DEC seeks public input about decades-old plan

Cross-country skiers make their way along the Cranberry Lake 50 trail near Peavine Swamp in the Cranberry Lake Wild Forest. (Enterprise photo — Morgan Ryan)

The state Department of Environmental Conservation is seeking public input before it updates the management plan for more than 40,000 acres in St. Lawrence County.

The DEC has only made two changes to the Cranberry Lake Wild Forest unit management plan (UMP) since it was first approved in 1985. Now, the DEC is asking for the public to speak up on what they would like to see happen with the 25,000 acres of state land, as well as an additional 19,000 acres of conservation easement lands.

DEC will take written comments until May 4, and will also host a public session where verbal comments can be made on March 21 at the SUNY College of Environmental Science and Forestry campus in Wanakena.

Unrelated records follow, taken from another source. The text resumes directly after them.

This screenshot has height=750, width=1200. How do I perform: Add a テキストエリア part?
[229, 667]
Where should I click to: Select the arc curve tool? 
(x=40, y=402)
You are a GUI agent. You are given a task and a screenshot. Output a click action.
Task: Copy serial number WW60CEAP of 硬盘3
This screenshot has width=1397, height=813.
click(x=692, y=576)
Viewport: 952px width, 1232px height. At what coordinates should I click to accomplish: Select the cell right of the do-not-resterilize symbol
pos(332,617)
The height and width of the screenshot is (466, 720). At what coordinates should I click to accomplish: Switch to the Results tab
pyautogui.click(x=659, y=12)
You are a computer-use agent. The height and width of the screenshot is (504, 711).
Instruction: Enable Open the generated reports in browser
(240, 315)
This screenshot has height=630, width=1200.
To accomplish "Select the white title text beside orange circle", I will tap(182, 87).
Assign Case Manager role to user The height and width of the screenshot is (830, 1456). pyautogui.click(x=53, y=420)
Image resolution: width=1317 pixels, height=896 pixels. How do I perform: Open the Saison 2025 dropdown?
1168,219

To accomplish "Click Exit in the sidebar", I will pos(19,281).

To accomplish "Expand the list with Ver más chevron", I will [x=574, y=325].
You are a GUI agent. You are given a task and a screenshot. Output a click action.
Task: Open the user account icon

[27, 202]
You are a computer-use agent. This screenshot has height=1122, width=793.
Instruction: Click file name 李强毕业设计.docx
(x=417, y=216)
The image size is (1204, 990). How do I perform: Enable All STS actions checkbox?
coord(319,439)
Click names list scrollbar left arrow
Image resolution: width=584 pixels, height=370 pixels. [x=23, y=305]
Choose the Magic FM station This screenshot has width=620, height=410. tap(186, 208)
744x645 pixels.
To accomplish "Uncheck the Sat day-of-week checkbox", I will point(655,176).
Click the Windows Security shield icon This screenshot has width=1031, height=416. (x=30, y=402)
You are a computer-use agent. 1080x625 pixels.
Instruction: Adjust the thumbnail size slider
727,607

The 25,500-acre wild forest is split into three large parcels, all of which are managed under the UMP. The state is also looking for comments on the privately-owned Conifer – Emporium Conservation Easement, which contains 19,200 acres. Conservation easements are private lands that owners agree to work but also allow some public access.

Cranberry Lake itself is quite large, covering 11 square miles, with 55 miles of shoreline — 40 of which is owned by the state. The area also serves as an entrance way to the Five Ponds Wilderness Area, which borders the wild forest to the south, and despite being relatively remote, the area has a history going back centuries.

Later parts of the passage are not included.